#### [DIRECTIONS FOR THIS TASK]
Where the records below show a line containing "Task: Open the Infographic sidebar icon", start copying; end with the line containing "You are a computer-use agent. The", and copy it too.

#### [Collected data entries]

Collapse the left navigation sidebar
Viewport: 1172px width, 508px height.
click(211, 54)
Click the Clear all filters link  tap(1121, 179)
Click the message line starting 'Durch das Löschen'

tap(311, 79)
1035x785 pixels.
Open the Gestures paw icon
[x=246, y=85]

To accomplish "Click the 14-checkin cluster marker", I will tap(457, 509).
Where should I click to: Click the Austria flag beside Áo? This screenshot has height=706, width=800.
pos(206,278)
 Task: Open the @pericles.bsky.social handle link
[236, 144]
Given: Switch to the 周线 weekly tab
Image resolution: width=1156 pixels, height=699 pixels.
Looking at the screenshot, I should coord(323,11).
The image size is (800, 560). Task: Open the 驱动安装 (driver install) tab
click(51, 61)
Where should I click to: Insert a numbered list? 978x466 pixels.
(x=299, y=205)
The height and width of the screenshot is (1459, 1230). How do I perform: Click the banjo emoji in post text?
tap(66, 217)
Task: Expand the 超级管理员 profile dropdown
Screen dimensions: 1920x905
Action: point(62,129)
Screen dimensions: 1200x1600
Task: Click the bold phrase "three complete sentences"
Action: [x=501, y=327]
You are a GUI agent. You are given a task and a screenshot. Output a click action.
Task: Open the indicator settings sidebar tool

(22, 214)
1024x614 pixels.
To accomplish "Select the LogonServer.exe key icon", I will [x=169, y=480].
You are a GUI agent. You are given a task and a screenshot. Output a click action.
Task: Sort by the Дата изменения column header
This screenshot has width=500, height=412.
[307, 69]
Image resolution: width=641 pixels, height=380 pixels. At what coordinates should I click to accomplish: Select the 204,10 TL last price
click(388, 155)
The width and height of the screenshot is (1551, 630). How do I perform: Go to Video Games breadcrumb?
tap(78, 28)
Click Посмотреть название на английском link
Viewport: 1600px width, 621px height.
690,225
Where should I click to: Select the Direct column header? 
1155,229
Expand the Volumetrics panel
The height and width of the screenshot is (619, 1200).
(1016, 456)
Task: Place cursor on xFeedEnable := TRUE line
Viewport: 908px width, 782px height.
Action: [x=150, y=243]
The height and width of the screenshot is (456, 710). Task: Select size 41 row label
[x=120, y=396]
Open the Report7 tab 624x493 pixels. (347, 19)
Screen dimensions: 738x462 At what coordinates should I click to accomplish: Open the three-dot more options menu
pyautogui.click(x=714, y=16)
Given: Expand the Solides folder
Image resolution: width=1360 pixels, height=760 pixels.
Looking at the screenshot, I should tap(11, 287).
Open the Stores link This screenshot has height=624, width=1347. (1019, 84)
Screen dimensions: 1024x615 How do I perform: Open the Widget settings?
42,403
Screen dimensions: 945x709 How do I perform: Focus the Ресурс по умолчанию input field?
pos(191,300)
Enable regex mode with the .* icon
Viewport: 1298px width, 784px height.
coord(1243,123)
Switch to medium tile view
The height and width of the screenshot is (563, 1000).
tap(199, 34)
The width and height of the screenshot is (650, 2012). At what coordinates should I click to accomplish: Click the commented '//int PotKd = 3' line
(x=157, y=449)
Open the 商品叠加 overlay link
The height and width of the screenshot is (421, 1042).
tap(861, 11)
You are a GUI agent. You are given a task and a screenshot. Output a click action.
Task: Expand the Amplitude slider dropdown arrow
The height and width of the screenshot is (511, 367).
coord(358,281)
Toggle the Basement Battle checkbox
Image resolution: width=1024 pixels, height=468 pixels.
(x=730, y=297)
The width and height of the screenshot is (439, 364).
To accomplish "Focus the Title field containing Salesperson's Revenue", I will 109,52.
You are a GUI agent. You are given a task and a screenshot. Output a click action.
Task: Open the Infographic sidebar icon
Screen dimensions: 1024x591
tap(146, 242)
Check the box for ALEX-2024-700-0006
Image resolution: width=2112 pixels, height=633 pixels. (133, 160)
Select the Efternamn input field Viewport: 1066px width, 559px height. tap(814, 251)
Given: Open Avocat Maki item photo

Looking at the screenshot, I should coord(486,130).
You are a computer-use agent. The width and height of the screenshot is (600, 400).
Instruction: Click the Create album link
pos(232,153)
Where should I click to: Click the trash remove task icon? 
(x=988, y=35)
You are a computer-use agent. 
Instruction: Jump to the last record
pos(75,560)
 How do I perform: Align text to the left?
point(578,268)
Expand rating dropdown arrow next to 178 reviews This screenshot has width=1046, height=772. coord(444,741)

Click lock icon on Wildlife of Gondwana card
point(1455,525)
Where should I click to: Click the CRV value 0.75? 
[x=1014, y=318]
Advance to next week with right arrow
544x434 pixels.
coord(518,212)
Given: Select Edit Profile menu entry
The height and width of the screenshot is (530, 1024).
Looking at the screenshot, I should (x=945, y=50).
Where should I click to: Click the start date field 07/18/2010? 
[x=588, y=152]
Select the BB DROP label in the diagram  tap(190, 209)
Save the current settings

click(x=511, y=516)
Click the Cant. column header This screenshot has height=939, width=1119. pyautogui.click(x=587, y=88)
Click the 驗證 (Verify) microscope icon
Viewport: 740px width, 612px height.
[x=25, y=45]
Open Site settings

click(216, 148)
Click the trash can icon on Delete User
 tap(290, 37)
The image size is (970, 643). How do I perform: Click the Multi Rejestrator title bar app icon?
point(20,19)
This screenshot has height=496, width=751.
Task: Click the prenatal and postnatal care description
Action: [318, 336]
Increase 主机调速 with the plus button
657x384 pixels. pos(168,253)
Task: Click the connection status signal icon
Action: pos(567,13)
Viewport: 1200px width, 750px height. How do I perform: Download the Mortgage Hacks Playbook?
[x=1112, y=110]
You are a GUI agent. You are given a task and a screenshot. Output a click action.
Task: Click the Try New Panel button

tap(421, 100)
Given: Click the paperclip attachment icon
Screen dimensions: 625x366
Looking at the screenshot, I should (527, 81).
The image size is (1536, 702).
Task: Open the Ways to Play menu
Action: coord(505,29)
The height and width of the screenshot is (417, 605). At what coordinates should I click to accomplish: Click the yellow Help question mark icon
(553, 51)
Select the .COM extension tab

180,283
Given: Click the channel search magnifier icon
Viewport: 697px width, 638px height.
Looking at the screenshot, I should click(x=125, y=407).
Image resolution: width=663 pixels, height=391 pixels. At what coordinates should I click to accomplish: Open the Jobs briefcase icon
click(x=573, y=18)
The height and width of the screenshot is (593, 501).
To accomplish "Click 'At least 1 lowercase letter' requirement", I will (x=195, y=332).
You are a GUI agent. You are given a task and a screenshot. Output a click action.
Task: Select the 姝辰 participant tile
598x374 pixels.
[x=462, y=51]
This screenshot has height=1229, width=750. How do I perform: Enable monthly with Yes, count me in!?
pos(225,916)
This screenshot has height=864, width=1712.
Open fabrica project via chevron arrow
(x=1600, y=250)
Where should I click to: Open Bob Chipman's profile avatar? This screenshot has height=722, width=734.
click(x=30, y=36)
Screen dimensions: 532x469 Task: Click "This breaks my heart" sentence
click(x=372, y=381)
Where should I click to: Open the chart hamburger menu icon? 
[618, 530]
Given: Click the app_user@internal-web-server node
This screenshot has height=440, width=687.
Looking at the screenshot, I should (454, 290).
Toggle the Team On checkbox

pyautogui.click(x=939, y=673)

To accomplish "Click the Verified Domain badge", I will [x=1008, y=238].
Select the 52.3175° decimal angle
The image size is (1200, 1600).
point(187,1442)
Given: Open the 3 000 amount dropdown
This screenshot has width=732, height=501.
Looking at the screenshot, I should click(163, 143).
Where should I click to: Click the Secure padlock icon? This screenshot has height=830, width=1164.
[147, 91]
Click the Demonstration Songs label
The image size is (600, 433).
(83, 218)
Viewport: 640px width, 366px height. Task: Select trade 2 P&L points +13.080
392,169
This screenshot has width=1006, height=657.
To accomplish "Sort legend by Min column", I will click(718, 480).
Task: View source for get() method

#### [RESULT BELOW]
Task: Open the Infographic sidebar icon
Screen dimensions: 1024x591
tap(146, 242)
Check the box for ALEX-2024-700-0006
Image resolution: width=2112 pixels, height=633 pixels. (133, 160)
Select the Efternamn input field Viewport: 1066px width, 559px height. tap(814, 251)
Given: Open Avocat Maki item photo

Looking at the screenshot, I should coord(486,130).
You are a computer-use agent. The width and height of the screenshot is (600, 400).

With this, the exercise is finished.